A VOILE ET A VAPEUR DE BRUNE

Dans la brise du matin, je regarde la femme qui va disparaître à l’horizon. Son sac porte cette charge que certaines femmes lui imposent. Navigante solitaire au gré du vent et dérivant dans la brume, déchirée par une plainte qui ranime parfois l’amertume, j’ai vu l’éclat d’un phare surgir d’un nuage épais ; une boutique dans Dinard qui « vent » un petit moment d’éternité.

Je suivais le cap pour découvrir et, par hasard, accoster sur un artisan métier d’art où l’abnégation fait loi. Une boutique ,qui a un je ne sais quoi, qui donne envie d’acheter, car la résilience, qui y règne, est de cent pour cent d’ivresse et calice de gentillesse.

Un  sac de toile à bateau ou un trésor de bonheurs en échange d’un monde ou d’une idée tellement simple que les marques de luxe, elles-mêmes, regrettent de ne pas l’avoir eue.
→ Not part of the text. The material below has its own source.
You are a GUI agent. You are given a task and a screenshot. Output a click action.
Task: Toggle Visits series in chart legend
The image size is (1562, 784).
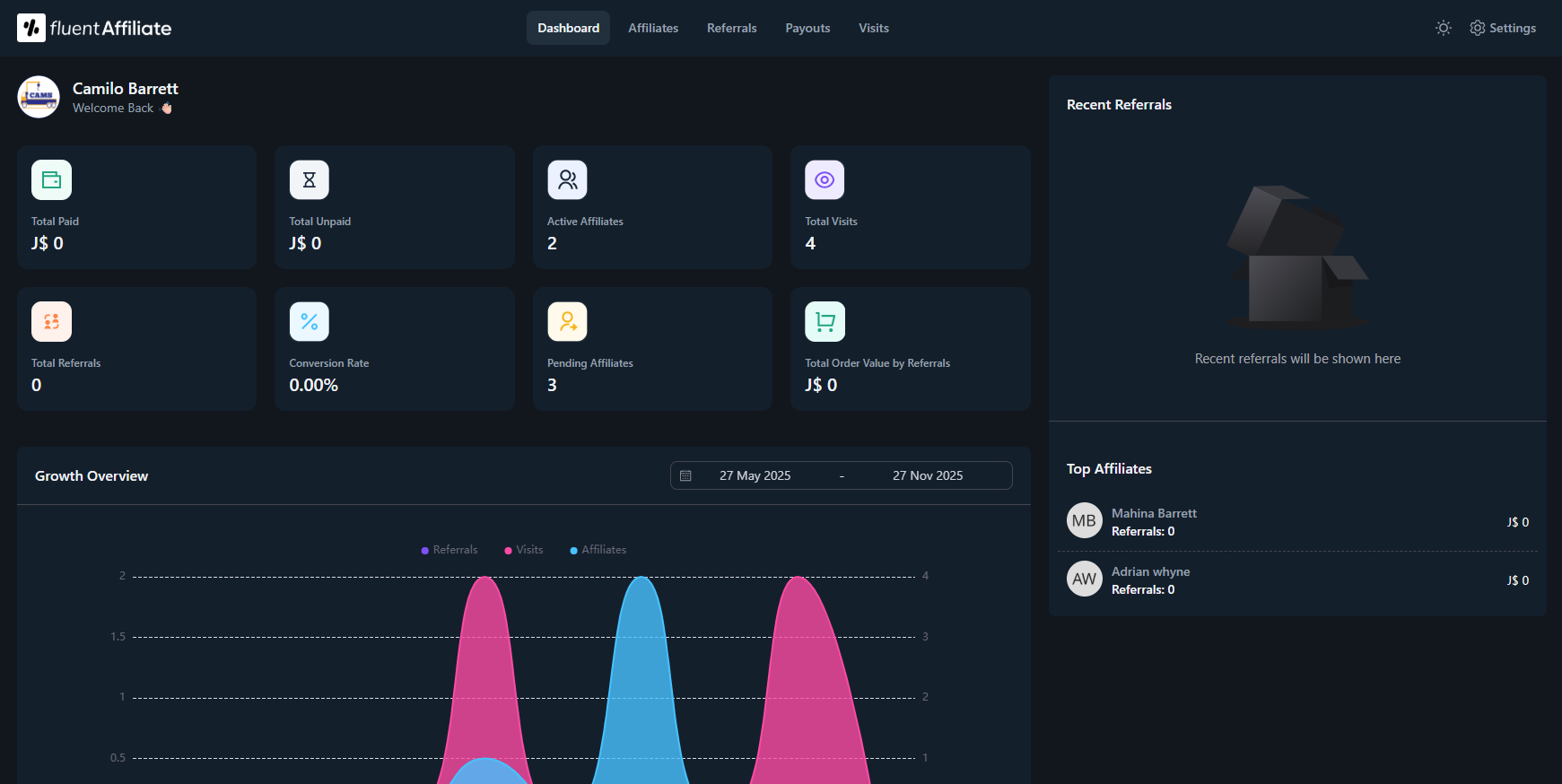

Allez jusqu’au port où les caprices du temps et de la vie se moquent des tempêtes et de la pluie pour humer ce doux fruit de l’écume de la vague merveilleuse.

Un oasis de paix aimant jusqu’à l’ivresse, et buvant jusqu’à la lie le calice de l’accueil : “Adieu chagrin, tristesse, laideur des jours ». Sans hâte, nous allions rejoindre paris, tout regonfler d’optimisme et de bonheur de trouver encore l’amour et l’intelligence du travail bien fait.